= Description of the task =
Repeat every line that appears below, with nothing altered.

= Data shown =
--- START ---
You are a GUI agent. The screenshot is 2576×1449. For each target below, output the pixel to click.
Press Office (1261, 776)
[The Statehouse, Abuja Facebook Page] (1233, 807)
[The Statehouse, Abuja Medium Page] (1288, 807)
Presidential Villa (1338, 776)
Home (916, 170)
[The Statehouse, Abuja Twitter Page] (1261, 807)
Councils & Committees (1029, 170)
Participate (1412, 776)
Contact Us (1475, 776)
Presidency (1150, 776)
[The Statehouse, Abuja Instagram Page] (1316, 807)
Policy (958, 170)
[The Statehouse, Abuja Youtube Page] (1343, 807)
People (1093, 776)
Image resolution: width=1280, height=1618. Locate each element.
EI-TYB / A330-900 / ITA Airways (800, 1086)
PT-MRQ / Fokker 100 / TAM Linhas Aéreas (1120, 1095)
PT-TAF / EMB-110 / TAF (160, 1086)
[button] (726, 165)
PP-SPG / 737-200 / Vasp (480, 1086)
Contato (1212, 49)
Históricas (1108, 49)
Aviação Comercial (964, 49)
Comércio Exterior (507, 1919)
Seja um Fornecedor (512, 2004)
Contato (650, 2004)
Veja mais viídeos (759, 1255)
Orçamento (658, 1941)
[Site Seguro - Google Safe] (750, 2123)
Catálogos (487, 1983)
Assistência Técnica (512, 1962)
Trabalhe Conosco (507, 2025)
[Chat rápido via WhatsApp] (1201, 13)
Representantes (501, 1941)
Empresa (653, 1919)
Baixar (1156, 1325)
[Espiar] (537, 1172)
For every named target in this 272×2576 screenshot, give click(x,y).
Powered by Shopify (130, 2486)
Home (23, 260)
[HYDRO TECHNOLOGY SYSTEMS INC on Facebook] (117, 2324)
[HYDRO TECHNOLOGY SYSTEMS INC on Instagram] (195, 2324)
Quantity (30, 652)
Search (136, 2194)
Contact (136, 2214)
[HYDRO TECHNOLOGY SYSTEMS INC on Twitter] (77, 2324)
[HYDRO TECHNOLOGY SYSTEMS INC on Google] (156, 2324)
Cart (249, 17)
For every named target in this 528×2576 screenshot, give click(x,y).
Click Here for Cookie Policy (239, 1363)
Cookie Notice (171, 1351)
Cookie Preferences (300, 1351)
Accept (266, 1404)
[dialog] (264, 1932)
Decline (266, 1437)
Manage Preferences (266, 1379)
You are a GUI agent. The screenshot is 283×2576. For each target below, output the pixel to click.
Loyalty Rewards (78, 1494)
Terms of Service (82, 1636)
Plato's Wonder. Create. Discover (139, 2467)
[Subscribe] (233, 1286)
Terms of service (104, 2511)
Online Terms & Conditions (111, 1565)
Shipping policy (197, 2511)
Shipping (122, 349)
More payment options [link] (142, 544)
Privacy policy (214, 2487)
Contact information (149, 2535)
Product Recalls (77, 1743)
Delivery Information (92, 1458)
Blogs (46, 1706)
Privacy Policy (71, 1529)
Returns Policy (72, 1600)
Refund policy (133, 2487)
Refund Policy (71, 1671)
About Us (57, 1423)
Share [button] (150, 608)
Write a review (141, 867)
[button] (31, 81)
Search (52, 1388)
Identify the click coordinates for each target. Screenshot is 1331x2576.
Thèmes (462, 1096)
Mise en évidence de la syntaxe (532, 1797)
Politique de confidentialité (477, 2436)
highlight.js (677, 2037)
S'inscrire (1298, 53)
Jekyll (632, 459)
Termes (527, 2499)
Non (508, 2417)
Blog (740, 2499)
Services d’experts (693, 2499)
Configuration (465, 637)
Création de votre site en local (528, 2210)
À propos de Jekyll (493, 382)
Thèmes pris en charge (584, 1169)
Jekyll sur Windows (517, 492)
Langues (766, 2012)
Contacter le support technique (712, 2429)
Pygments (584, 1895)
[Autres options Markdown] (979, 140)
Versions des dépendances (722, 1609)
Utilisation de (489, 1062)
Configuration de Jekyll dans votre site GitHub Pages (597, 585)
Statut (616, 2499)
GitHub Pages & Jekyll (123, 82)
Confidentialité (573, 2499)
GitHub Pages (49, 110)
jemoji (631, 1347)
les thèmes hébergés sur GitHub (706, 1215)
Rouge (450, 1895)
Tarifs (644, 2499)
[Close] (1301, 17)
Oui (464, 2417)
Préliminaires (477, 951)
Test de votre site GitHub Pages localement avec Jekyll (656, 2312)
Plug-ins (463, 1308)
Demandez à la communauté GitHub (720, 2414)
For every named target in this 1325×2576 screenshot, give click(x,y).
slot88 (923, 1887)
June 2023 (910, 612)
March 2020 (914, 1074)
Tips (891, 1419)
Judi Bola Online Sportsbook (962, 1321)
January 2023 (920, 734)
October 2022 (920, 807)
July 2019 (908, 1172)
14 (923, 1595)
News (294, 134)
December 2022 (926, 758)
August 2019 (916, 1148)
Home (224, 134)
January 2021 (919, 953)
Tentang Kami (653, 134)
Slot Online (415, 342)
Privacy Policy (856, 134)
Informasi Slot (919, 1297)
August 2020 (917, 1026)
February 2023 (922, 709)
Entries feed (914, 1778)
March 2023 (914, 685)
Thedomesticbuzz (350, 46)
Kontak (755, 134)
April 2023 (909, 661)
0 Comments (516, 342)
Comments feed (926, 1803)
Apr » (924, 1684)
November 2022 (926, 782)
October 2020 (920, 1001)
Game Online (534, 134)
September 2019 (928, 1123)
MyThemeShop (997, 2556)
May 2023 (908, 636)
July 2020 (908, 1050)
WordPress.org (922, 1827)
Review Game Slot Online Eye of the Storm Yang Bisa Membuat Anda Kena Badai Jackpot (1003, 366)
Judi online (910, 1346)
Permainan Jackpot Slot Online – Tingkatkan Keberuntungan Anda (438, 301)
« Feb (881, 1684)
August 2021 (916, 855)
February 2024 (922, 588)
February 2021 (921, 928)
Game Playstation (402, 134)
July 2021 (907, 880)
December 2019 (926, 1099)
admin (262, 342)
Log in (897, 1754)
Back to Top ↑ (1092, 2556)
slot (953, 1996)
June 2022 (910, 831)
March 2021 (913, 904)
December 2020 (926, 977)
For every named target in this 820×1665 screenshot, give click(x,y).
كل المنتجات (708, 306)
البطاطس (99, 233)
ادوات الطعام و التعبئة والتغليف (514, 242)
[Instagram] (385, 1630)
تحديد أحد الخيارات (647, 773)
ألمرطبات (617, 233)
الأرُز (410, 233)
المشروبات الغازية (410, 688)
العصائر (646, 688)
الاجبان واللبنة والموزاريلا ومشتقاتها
--- END ---
= Task solution =
You are a GUI agent. The screenshot is 2576×1449. For each target below, output the pixel to click.
Press Office (1261, 776)
[The Statehouse, Abuja Facebook Page] (1233, 807)
[The Statehouse, Abuja Medium Page] (1288, 807)
Presidential Villa (1338, 776)
Home (916, 170)
[The Statehouse, Abuja Twitter Page] (1261, 807)
Councils & Committees (1029, 170)
Participate (1412, 776)
Contact Us (1475, 776)
Presidency (1150, 776)
[The Statehouse, Abuja Instagram Page] (1316, 807)
Policy (958, 170)
[The Statehouse, Abuja Youtube Page] (1343, 807)
People (1093, 776)
Image resolution: width=1280, height=1618. Locate each element.
EI-TYB / A330-900 / ITA Airways (800, 1086)
PT-MRQ / Fokker 100 / TAM Linhas Aéreas (1120, 1095)
PT-TAF / EMB-110 / TAF (160, 1086)
[button] (726, 165)
PP-SPG / 737-200 / Vasp (480, 1086)
Contato (1212, 49)
Históricas (1108, 49)
Aviação Comercial (964, 49)
Comércio Exterior (507, 1919)
Seja um Fornecedor (512, 2004)
Contato (650, 2004)
Veja mais viídeos (759, 1255)
Orçamento (658, 1941)
[Site Seguro - Google Safe] (750, 2123)
Catálogos (487, 1983)
Assistência Técnica (512, 1962)
Trabalhe Conosco (507, 2025)
[Chat rápido via WhatsApp] (1201, 13)
Representantes (501, 1941)
Empresa (653, 1919)
Baixar (1156, 1325)
[Espiar] (537, 1172)
For every named target in this 272×2576 screenshot, give click(x,y).
Powered by Shopify (130, 2486)
Home (23, 260)
[HYDRO TECHNOLOGY SYSTEMS INC on Facebook] (117, 2324)
[HYDRO TECHNOLOGY SYSTEMS INC on Instagram] (195, 2324)
Quantity (30, 652)
Search (136, 2194)
Contact (136, 2214)
[HYDRO TECHNOLOGY SYSTEMS INC on Twitter] (77, 2324)
[HYDRO TECHNOLOGY SYSTEMS INC on Google] (156, 2324)
Cart (249, 17)
For every named target in this 528×2576 screenshot, give click(x,y).
Click Here for Cookie Policy (239, 1363)
Cookie Notice (171, 1351)
Cookie Preferences (300, 1351)
Accept (266, 1404)
[dialog] (264, 1932)
Decline (266, 1437)
Manage Preferences (266, 1379)
You are a GUI agent. The screenshot is 283×2576. For each target below, output the pixel to click.
Loyalty Rewards (78, 1494)
Terms of Service (82, 1636)
Plato's Wonder. Create. Discover (139, 2467)
[Subscribe] (233, 1286)
Terms of service (104, 2511)
Online Terms & Conditions (111, 1565)
Shipping policy (197, 2511)
Shipping (122, 349)
More payment options [link] (142, 544)
Privacy policy (214, 2487)
Contact information (149, 2535)
Product Recalls (77, 1743)
Delivery Information (92, 1458)
Blogs (46, 1706)
Privacy Policy (71, 1529)
Returns Policy (72, 1600)
Refund policy (133, 2487)
Refund Policy (71, 1671)
About Us (57, 1423)
Share [button] (150, 608)
Write a review (141, 867)
[button] (31, 81)
Search (52, 1388)
Identify the click coordinates for each target. Screenshot is 1331x2576.
Thèmes (462, 1096)
Mise en évidence de la syntaxe (532, 1797)
Politique de confidentialité (477, 2436)
highlight.js (677, 2037)
S'inscrire (1298, 53)
Jekyll (632, 459)
Termes (527, 2499)
Non (508, 2417)
Blog (740, 2499)
Services d’experts (693, 2499)
Configuration (465, 637)
Création de votre site en local (528, 2210)
À propos de Jekyll (493, 382)
Thèmes pris en charge (584, 1169)
Jekyll sur Windows (517, 492)
Langues (766, 2012)
Contacter le support technique (712, 2429)
Pygments (584, 1895)
[Autres options Markdown] (979, 140)
Versions des dépendances (722, 1609)
Utilisation de (489, 1062)
Configuration de Jekyll dans votre site GitHub Pages (597, 585)
Statut (616, 2499)
GitHub Pages & Jekyll (123, 82)
Confidentialité (573, 2499)
GitHub Pages (49, 110)
jemoji (631, 1347)
les thèmes hébergés sur GitHub (706, 1215)
Rouge (450, 1895)
Tarifs (644, 2499)
[Close] (1301, 17)
Oui (464, 2417)
Préliminaires (477, 951)
Test de votre site GitHub Pages localement avec Jekyll (656, 2312)
Plug-ins (463, 1308)
Demandez à la communauté GitHub (720, 2414)
For every named target in this 1325×2576 screenshot, give click(x,y).
slot88 (923, 1887)
June 2023 (910, 612)
March 2020 (914, 1074)
Tips (891, 1419)
Judi Bola Online Sportsbook (962, 1321)
January 2023 (920, 734)
October 2022 (920, 807)
July 2019 (908, 1172)
14 (923, 1595)
News (294, 134)
December 2022 (926, 758)
August 2019 (916, 1148)
Home (224, 134)
January 2021 (919, 953)
Tentang Kami (653, 134)
Slot Online (415, 342)
Privacy Policy (856, 134)
Informasi Slot (919, 1297)
August 2020 (917, 1026)
February 2023 (922, 709)
Entries feed (914, 1778)
March 2023 (914, 685)
Thedomesticbuzz (350, 46)
Kontak (755, 134)
April 2023 (909, 661)
0 Comments (516, 342)
Comments feed (926, 1803)
Apr » (924, 1684)
November 2022 (926, 782)
October 2020 (920, 1001)
Game Online (534, 134)
September 2019 (928, 1123)
MyThemeShop (997, 2556)
May 2023 (908, 636)
July 2020 (908, 1050)
WordPress.org (922, 1827)
Review Game Slot Online Eye of the Storm Yang Bisa Membuat Anda Kena Badai Jackpot (1003, 366)
Judi online (910, 1346)
Permainan Jackpot Slot Online – Tingkatkan Keberuntungan Anda (438, 301)
« Feb (881, 1684)
August 2021 (916, 855)
February 2024 (922, 588)
February 2021 (921, 928)
Game Playstation (402, 134)
July 2021 (907, 880)
December 2019 (926, 1099)
admin (262, 342)
Log in (897, 1754)
Back to Top ↑ (1092, 2556)
slot (953, 1996)
June 2022 (910, 831)
March 2021 (913, 904)
December 2020 (926, 977)
For every named target in this 820×1665 screenshot, give click(x,y).
كل المنتجات (708, 306)
البطاطس (99, 233)
ادوات الطعام و التعبئة والتغليف (514, 242)
[Instagram] (385, 1630)
تحديد أحد الخيارات (647, 773)
ألمرطبات (617, 233)
الأرُز (410, 233)
المشروبات الغازية (410, 688)
العصائر (646, 688)
الاجبان واللبنة والموزاريلا ومشتقاتها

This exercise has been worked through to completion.